Exactly the lines below from the one with "For every named" up to and including the one with "[home page] (186, 9)" make up the answer, with nothing else added.

* _SOURCE DATA_

╔══

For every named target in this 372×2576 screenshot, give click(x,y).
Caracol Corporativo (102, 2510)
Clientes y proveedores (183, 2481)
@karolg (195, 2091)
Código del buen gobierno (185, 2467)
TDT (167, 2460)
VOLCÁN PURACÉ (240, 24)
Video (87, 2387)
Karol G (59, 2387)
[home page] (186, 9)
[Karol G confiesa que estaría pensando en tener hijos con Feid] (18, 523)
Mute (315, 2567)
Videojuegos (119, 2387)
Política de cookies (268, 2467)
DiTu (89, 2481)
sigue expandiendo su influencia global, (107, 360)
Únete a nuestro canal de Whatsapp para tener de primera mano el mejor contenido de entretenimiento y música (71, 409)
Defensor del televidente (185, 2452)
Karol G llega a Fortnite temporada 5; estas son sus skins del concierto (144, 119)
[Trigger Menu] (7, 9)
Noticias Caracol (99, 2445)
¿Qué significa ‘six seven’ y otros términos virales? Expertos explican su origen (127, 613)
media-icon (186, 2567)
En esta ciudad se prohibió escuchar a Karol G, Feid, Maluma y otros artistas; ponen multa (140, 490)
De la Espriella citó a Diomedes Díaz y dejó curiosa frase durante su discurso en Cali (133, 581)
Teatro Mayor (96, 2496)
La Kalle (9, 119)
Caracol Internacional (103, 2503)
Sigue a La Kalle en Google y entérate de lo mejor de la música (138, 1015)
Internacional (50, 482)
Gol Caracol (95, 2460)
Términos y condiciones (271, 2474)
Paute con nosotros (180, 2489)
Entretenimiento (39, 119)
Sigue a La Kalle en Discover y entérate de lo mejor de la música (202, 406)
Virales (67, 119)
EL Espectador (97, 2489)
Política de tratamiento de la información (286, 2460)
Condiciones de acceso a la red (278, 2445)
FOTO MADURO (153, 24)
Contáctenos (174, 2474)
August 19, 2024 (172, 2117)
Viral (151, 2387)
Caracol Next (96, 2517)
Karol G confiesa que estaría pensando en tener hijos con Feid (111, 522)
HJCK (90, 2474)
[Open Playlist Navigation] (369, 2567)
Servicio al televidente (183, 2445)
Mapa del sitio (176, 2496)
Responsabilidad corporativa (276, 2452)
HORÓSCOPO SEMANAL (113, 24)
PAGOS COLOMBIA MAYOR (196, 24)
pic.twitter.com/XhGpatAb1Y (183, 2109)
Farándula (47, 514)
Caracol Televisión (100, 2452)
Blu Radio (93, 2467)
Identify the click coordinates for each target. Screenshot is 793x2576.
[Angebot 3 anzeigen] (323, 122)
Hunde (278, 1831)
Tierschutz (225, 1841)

╚══
╔══

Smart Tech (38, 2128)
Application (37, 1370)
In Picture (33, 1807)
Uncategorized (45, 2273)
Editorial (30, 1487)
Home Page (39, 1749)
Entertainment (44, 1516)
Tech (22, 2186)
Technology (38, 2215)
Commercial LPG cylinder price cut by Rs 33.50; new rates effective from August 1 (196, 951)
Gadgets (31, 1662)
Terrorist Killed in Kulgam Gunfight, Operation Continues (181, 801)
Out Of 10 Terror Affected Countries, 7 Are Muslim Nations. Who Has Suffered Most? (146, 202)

╚══
╔══

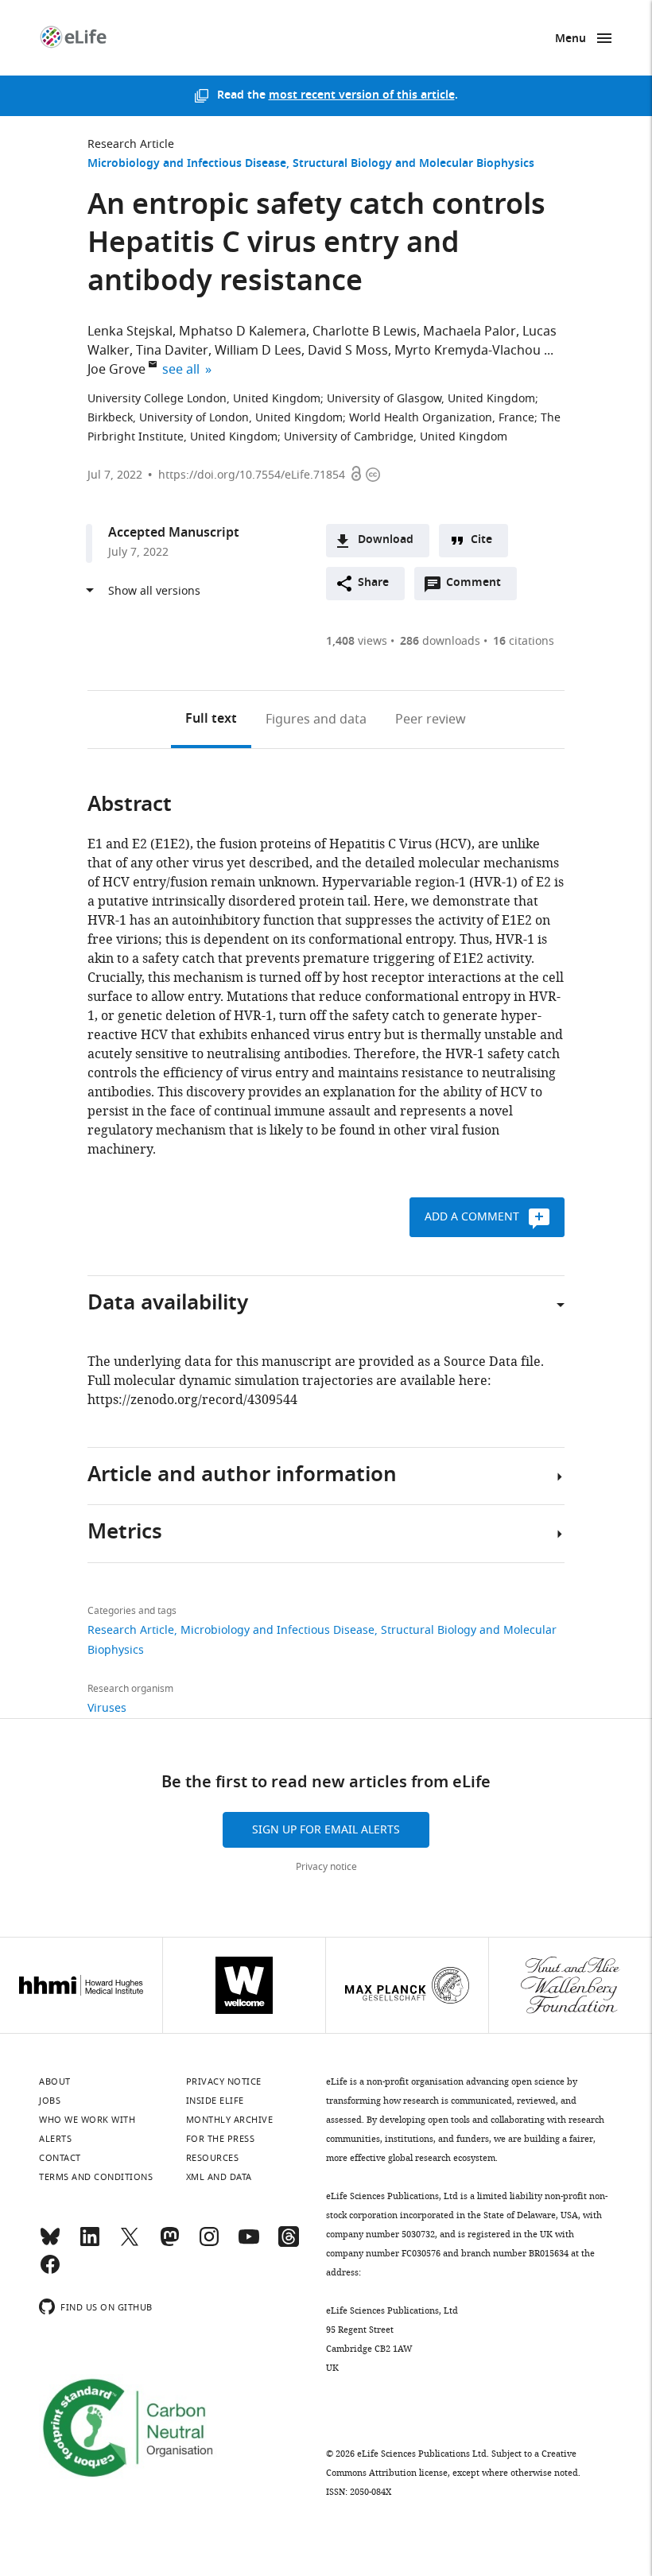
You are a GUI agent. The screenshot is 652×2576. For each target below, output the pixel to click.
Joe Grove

╚══

* _SOLUTION_
For every named target in this 372×2576 screenshot, give click(x,y).
Caracol Corporativo (102, 2510)
Clientes y proveedores (183, 2481)
@karolg (195, 2091)
Código del buen gobierno (185, 2467)
TDT (167, 2460)
VOLCÁN PURACÉ (240, 24)
Video (87, 2387)
Karol G (59, 2387)
[home page] (186, 9)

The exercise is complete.